This is not the right way of doing things.
Your asset allocation should be across the 3 primary asset classes – equity, debt and gold.
The amount that you need to have in equity doesn’t depend on your age, but rather on your goal time horizon and your personal risk appetite and tolerance. If you have 10 years left till your financial goal comes around, you can go up to 75% into equity, with 10% and 15% in debt and gold respectively. If you have less than 3 years to go till your goal arrives, try and avoid exposure to equity altogether and go completely into fixed income products. Considering the current interest rate scenario, your debt portfolio could yield strong gains.
2. Don’t Underestimate the Inflation Effect
Inflation is going to greatly increase your cost of living as the years pass. This is a fact. In order to maintain your current standard of living, you are going to spend more money. Everyone is going to experience the effect of inflation. Some people will need to reduce their standard of living. Others who have anticipated and planned their investments to offset inflation, can either maintain their standard of living, or if they have planned very well, can increase their standard of living.
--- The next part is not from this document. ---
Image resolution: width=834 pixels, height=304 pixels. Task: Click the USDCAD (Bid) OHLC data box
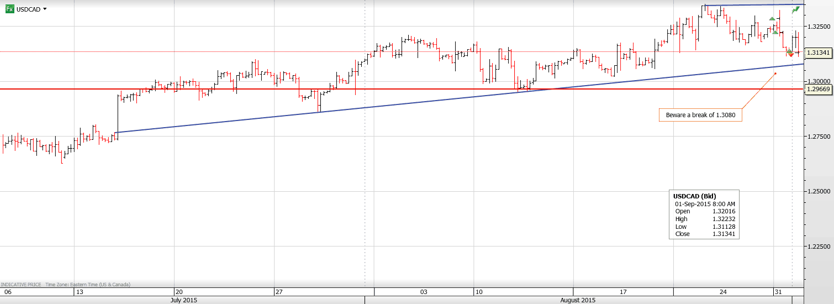pyautogui.click(x=704, y=214)
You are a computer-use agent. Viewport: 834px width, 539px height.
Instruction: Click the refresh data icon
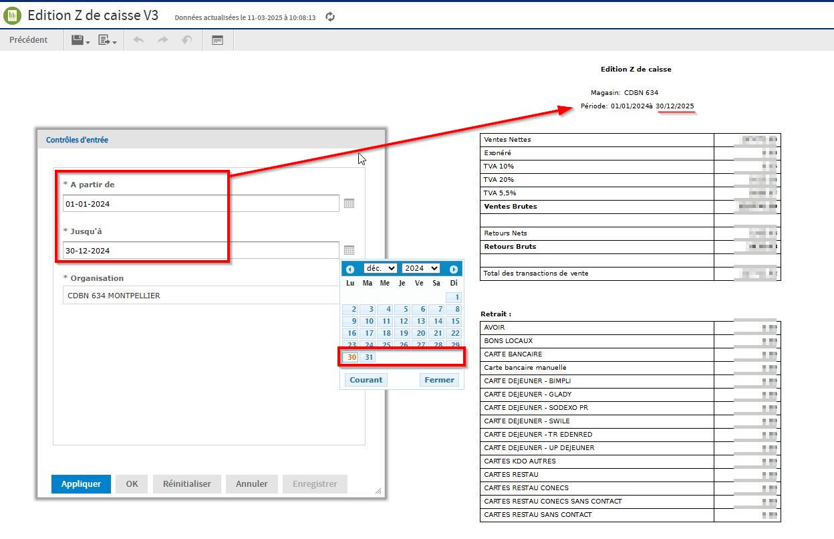click(x=330, y=17)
Know which group you would like to be a part of and take the proper financial planning steps immediately.
3. Use the Power of Compounding to your Advantage
If you take a look at the table below, you’ll see very clearly what the power of compounding is.
Consider a small sum of Rs. 100 invested for 5 years yielding 5% per annum. It grows to Rs. 128 at the end of 5 years, with annual compounding. Now consider that it is invested for 20 years, at 5%. It grows to Rs. 265.
Does the rate of interest matter? Certainly, even a small increase in your rate of return or interest will have a large impact on your maturity value. Consider the same Rs. 100 invested for 20 years at 20% per annum. It grows to become Rs. 3,834. That is, it grows more than 38 times, in 20 years, at 20% per annum, compounding annually.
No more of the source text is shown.